**Given instruction:** Pick out each line of the data that contains the string "perform" and copy it in full.

**Rows:**
____________

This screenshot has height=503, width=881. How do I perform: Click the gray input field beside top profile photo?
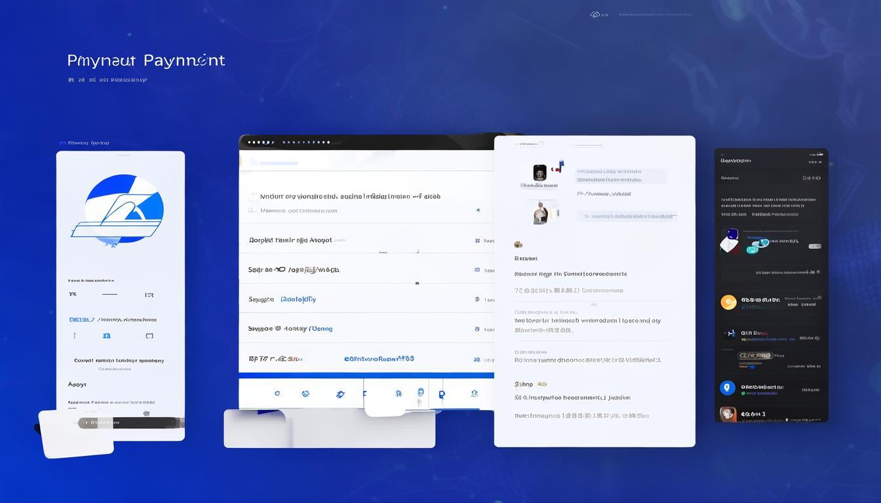621,176
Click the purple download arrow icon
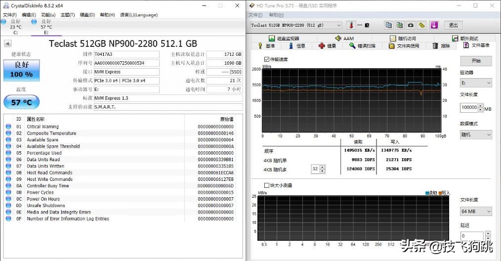This screenshot has width=501, height=261. click(x=434, y=25)

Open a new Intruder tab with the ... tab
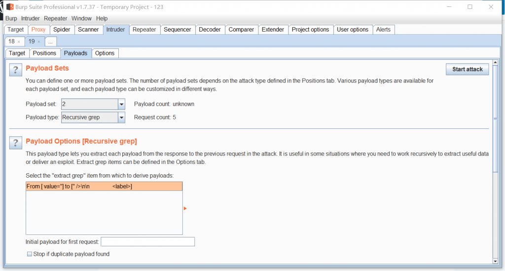pos(50,42)
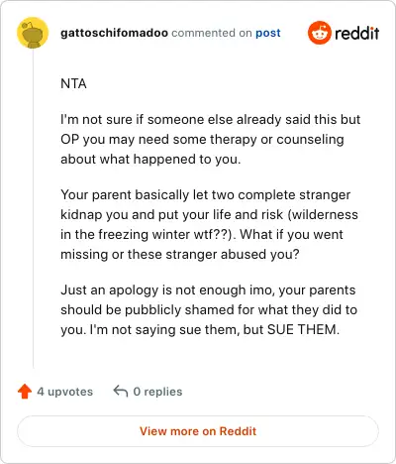Open the gattoschifomadoo username profile
This screenshot has height=464, width=396.
point(114,33)
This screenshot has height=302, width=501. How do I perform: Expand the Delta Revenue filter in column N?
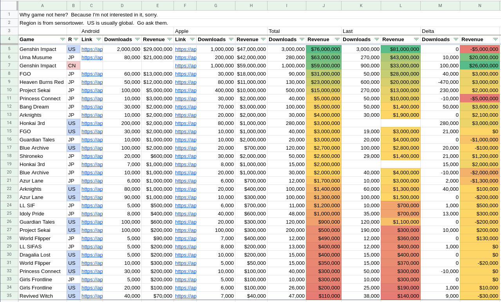[x=496, y=40]
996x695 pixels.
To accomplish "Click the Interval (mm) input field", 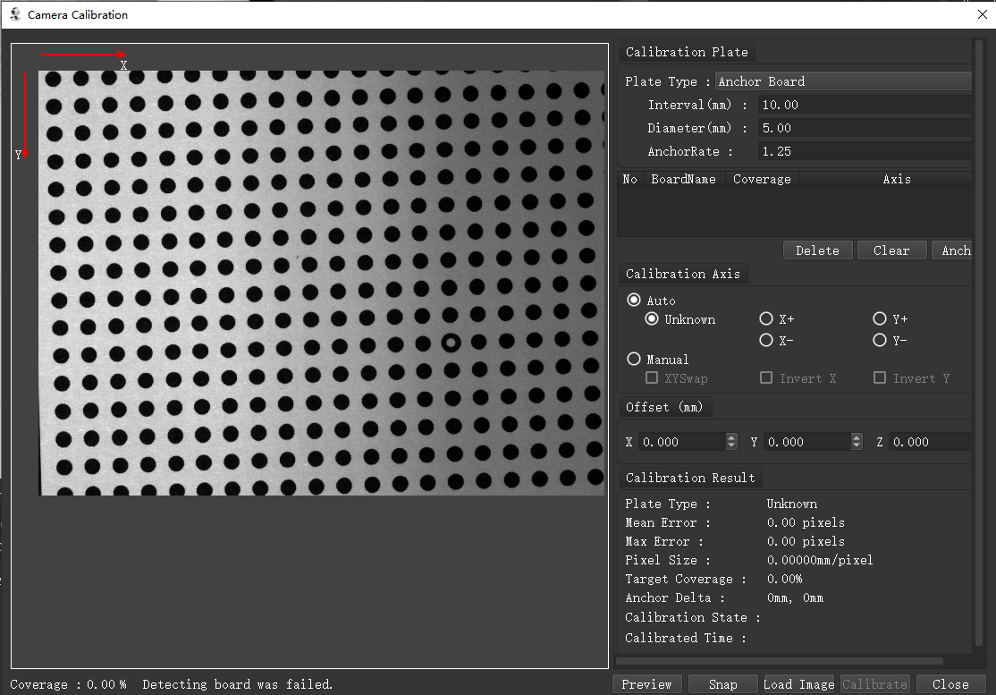I will pos(863,105).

____________

**Exercise result:**
This screenshot has height=503, width=881. How do I perform: Click the gray input field beside top profile photo?
This screenshot has height=302, width=501. How do I perform: Expand the Delta Revenue filter in column N?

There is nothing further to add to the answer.